## Work required
Lines from the beginning of the entries up to and including the one with "Viewport: 1158px width, 2576px height." must be duplicated word for word; leave out all others.

## Exercise input
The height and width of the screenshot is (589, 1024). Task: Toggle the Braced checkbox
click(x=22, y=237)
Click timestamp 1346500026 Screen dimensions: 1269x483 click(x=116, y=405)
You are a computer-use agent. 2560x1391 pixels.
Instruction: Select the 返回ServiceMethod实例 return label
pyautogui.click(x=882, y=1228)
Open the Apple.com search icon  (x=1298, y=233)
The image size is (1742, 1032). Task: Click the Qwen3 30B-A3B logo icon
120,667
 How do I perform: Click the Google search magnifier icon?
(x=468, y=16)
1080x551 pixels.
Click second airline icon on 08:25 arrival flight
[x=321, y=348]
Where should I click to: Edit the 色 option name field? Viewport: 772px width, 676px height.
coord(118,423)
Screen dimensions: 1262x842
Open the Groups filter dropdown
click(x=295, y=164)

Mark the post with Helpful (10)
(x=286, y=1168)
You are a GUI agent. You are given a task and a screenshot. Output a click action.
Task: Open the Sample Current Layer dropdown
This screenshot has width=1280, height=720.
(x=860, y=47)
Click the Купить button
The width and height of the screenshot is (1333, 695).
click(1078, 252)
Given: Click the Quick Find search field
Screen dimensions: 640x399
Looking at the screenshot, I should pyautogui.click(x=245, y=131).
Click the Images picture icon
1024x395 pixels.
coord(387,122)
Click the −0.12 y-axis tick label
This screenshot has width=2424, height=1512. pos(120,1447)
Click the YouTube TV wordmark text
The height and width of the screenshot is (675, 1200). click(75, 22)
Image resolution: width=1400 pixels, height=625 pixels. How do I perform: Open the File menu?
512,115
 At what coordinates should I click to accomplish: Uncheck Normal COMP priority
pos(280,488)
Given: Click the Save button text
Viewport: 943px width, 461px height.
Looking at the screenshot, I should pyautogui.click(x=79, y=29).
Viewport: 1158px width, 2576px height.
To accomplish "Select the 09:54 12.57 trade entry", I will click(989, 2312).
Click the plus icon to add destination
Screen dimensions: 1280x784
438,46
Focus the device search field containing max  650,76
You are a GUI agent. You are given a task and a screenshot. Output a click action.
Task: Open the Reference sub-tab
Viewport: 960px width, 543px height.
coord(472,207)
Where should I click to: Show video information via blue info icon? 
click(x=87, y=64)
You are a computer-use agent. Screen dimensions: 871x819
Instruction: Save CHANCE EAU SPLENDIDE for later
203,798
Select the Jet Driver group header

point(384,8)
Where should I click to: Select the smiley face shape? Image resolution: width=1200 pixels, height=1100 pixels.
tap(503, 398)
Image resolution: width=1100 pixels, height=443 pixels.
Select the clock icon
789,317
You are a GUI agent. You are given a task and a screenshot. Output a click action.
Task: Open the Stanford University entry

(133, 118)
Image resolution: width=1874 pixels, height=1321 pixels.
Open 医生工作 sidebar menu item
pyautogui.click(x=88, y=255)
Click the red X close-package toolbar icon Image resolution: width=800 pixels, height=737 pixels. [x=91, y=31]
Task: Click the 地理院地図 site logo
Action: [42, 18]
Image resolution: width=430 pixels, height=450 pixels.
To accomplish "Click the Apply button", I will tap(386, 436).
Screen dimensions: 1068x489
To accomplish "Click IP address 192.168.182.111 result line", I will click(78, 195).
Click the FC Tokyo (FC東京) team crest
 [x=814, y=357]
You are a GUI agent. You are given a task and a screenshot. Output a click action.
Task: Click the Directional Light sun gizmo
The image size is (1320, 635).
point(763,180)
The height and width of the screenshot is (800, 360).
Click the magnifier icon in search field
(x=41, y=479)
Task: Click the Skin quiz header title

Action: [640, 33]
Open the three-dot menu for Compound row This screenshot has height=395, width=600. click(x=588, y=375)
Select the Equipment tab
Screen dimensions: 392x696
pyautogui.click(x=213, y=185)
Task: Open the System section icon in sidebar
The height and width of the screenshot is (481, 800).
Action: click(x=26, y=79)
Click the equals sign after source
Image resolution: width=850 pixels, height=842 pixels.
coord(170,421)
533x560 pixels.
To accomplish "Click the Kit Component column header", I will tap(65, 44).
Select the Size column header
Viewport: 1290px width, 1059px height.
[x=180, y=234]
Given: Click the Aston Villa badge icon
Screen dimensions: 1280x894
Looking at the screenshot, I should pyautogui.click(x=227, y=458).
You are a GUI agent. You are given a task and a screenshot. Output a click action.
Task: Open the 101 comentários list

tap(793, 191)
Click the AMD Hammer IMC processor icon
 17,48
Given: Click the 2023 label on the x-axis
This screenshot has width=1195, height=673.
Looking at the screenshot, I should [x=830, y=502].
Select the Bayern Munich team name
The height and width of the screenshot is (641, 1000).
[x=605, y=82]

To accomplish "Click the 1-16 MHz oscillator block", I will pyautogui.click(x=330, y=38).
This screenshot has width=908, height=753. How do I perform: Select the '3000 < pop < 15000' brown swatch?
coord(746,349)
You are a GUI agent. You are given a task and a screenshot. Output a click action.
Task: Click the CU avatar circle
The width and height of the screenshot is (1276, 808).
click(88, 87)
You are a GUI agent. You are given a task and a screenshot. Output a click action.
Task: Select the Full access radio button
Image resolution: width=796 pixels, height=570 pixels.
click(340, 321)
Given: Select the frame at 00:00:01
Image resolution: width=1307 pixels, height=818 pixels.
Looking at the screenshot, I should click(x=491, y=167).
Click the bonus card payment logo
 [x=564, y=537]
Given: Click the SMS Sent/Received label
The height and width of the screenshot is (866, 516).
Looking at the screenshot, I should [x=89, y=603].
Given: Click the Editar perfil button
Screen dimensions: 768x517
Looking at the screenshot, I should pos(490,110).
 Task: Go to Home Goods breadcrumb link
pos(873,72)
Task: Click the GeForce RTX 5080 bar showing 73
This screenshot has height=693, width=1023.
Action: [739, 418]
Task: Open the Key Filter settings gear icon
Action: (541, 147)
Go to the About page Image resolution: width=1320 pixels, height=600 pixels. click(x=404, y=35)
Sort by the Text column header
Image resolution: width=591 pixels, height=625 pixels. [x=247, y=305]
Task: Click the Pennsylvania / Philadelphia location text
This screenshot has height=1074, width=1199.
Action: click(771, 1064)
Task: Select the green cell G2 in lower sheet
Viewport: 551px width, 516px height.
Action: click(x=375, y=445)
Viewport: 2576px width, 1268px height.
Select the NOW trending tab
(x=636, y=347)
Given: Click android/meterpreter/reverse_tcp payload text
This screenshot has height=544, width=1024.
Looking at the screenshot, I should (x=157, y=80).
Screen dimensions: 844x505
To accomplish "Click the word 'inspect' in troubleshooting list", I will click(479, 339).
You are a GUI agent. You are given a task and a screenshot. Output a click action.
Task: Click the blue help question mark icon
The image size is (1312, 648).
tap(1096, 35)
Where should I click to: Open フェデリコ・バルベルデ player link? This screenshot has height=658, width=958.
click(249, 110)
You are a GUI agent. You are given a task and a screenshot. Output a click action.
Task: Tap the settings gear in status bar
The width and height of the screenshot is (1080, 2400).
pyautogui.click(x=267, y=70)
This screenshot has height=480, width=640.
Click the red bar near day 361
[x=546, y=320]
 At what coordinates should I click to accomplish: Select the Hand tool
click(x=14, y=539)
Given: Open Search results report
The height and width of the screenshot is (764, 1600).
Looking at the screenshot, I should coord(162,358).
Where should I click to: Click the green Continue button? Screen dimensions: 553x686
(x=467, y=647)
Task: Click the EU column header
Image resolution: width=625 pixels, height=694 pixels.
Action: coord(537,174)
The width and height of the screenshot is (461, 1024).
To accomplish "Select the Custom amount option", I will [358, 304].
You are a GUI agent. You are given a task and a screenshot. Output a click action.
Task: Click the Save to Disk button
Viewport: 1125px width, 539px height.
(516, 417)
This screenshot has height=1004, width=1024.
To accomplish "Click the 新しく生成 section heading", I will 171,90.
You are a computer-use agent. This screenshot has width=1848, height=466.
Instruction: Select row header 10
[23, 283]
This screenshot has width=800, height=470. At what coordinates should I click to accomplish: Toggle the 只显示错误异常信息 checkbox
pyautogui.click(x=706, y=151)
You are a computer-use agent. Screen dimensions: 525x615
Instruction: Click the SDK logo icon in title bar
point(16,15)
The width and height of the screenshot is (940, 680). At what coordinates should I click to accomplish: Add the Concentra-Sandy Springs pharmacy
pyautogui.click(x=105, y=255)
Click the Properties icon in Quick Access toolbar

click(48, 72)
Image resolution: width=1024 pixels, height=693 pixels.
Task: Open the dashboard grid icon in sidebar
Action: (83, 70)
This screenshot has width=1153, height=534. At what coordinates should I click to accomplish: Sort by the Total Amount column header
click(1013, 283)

## Solution to the exercise
The height and width of the screenshot is (589, 1024). Task: Toggle the Braced checkbox
click(x=22, y=237)
Click timestamp 1346500026 Screen dimensions: 1269x483 click(x=116, y=405)
You are a computer-use agent. 2560x1391 pixels.
Instruction: Select the 返回ServiceMethod实例 return label
pyautogui.click(x=882, y=1228)
Open the Apple.com search icon  (x=1298, y=233)
The image size is (1742, 1032). Task: Click the Qwen3 30B-A3B logo icon
120,667
 How do I perform: Click the Google search magnifier icon?
(x=468, y=16)
1080x551 pixels.
Click second airline icon on 08:25 arrival flight
[x=321, y=348]
Where should I click to: Edit the 色 option name field? Viewport: 772px width, 676px height.
coord(118,423)
Screen dimensions: 1262x842
Open the Groups filter dropdown
click(x=295, y=164)

Mark the post with Helpful (10)
(x=286, y=1168)
You are a GUI agent. You are given a task and a screenshot. Output a click action.
Task: Open the Sample Current Layer dropdown
This screenshot has width=1280, height=720.
(x=860, y=47)
Click the Купить button
The width and height of the screenshot is (1333, 695).
click(1078, 252)
Given: Click the Quick Find search field
Screen dimensions: 640x399
Looking at the screenshot, I should pyautogui.click(x=245, y=131).
Click the Images picture icon
1024x395 pixels.
coord(387,122)
Click the −0.12 y-axis tick label
This screenshot has width=2424, height=1512. pos(120,1447)
Click the YouTube TV wordmark text
The height and width of the screenshot is (675, 1200). click(75, 22)
Image resolution: width=1400 pixels, height=625 pixels. How do I perform: Open the File menu?
512,115
 At what coordinates should I click to accomplish: Uncheck Normal COMP priority
pos(280,488)
Given: Click the Save button text
Viewport: 943px width, 461px height.
Looking at the screenshot, I should pyautogui.click(x=79, y=29).
Viewport: 1158px width, 2576px height.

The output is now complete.